Learn how students at Mountain Heights Academy evolve from OER consumers, to collaborators, to OER producers, alongside caring, involved master “chef” teachers.
A Behind the Scenes Tour of the OER Kitchen at MHA presentation.
Director since the school opened in 2009
Background in French/Spanish teaching, working on a PhD in IP&T at BYU
former OER convert and current OER evangelist
Mountain Heights students come from All over Utah, advanced learners,
students on IEPs and 504s comprise 25% of population
students whose needs weren’t being met elsewhere
The fastest way to introduce you to the school is to give you a brief virtual tour: Mountain Heights Academy Video
So, that was the ring the doorbell, company is coming, front door, introduction to Mountain Heights Academy. Let’s take a look behind the scenes, in the OER kitchen.
Wait a minute, that’s not the right kitchen, although we do borrow some of the principles from reality TV, such as auditioning our teachers during the hiring process. We are just a lot nicer about it if we decide not to hire them.
Much better! Part of our mission is for teachers to find, create, and customize open educational resource content to best meet student needs.
Since the school opened in 2009, students have been consumers of OER curriculum, In 2012, a couple of teachers invited a handful of students to collaborate with them on some open resources.
Our teachers and students collaborated to build resources from scratch, as students because active producers of content, co-instructional designers, following the lead of their master teachers.
This was a win because the teachers got some extra help with their instructional design and curriculum building.
But what about the students? Cheap labor? Unh unh! The students got to the opportunity to become legitimate peripheral participants, which isn’t that what all students aspire to become? According to Lave and Wenger, this falls in the participatory learning camp, it’s a type of situated learning and it includes elements of apprenticeship. Let me show you what that looks like. See this learner? Wanting to go over here to this community of practice? These are the teachers with instructional design skills – bc we only hire teachers w/those skills – remember the Hell-s Kitchen slide?
As the learner participates and engages in a specific community of practice, they move from the periphery into the actual community.
Here’s where the research gets interesting: The engaging in practice, rather than being its object may well be a condition for the effectiveness of learning (Lave and Wenger 1991), which ties back into curriculum like this: Lave and Wenger differentiate between a learning curriculum and a teaching curriculum in this way: A learning curriculum is a field of learning resources in everyday practice viewed from the perspective of learners (L & W 1991).
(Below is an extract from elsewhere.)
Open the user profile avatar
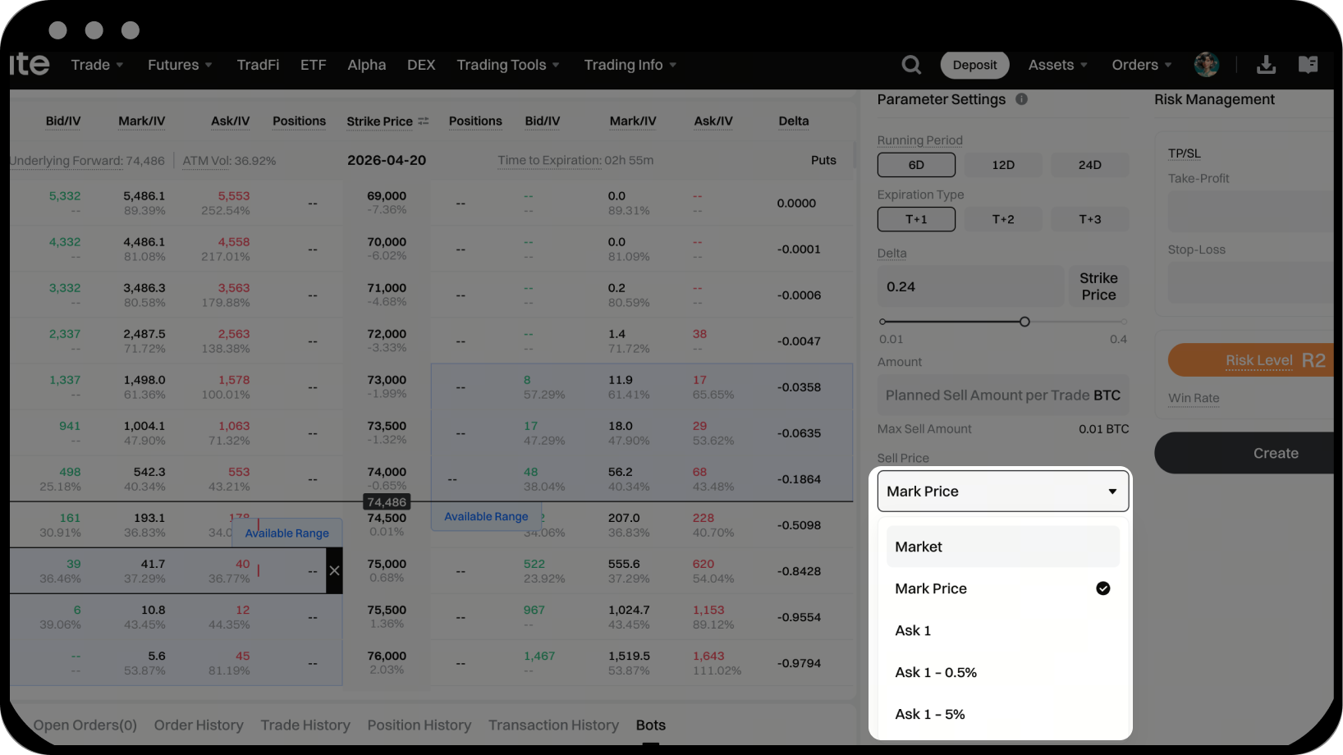The image size is (1343, 755). click(1206, 65)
John Hattie says essentially the same thing but he calls it “visible learning” and phrases it like this: When teachers SEE learning through the eyes of the student and When students SEE themselves as their own teachers. This is what we have witnessed unfolding at Mountain Heights Academy as our students have stepped into the OER Kitchen Community of practice and become co-instructional designers with their teachers. But don’t take my word for it - let’s hear directly from several MHA students themselves: Video - Next Gen OER
When we look at OER as a teaching curriculum, we see the benefits through the eyes of adults and it looks like this. These are all fantastic, highly commendable things!
When we change the focus and look at OER as a learning curriculum, here’s what we see:
Students became more invested in their own performance, in addition to wanting to help others succeed. Small groups of students were actively creating content in multiple subject areas, using a variety of methods, and had grasped key benefits of the power of OER, such as customization, deeper learning, engagement, legacy, and motivation.
Based on student feedback and level of interest, we launched a school-wide campaign last year to increase student OER awareness, and to invite greater levels collaboration in content creation.
Students are learning the basics of how to be contributing members of the OER community. For example, in our popular Digital Photography classes, the students learn how to upload pictures to Flickr and Creative Commons license them
Math teachers has HP houses, Triwizarding tournament, what I wish I had known videos
These OER recipes at Mountain Heights Academy are still in the oven. Last year was our alpha year, this year we are doing some beta testing with small groups of students who are doing well in their classes, and who are interested, in classes with teachers who are interested, because the buy in Is critical to successful communities of practice.
Considerations and Challenges:
Measurement: We are working on some rubrics to measure our Next Gen OER success, other than qualitative inquiry and student evaluation.
Teacher time: The teachers see the value of this experience, but it is time consuming to be in the kitchen with students helping them design instruction, more time-consuming than it is to produce a teaching curriculum. If we are going to move in this direction, as an administration, we are going to have to take something off the teacher’s plates, or increase our revenue stream to afford more teachers to make this feasible.
Sample size: So far, the students who choose to participate thoroughly enjoy the experience. We haven’t forced anyone to play sous-chef in the OER kitchen because we felt like the agency and ownership were important components of success, so the sample size is fairly limited in our alpha and beta years.
Overall, we hope to see that Next Gen OER provides an opportunity for students to legitimately peripherally participate in a community of practice while forming identities as co-instructional designers.
Thanks for touring behind the scenes in the OER Kitchen at Mountain Heights Academy!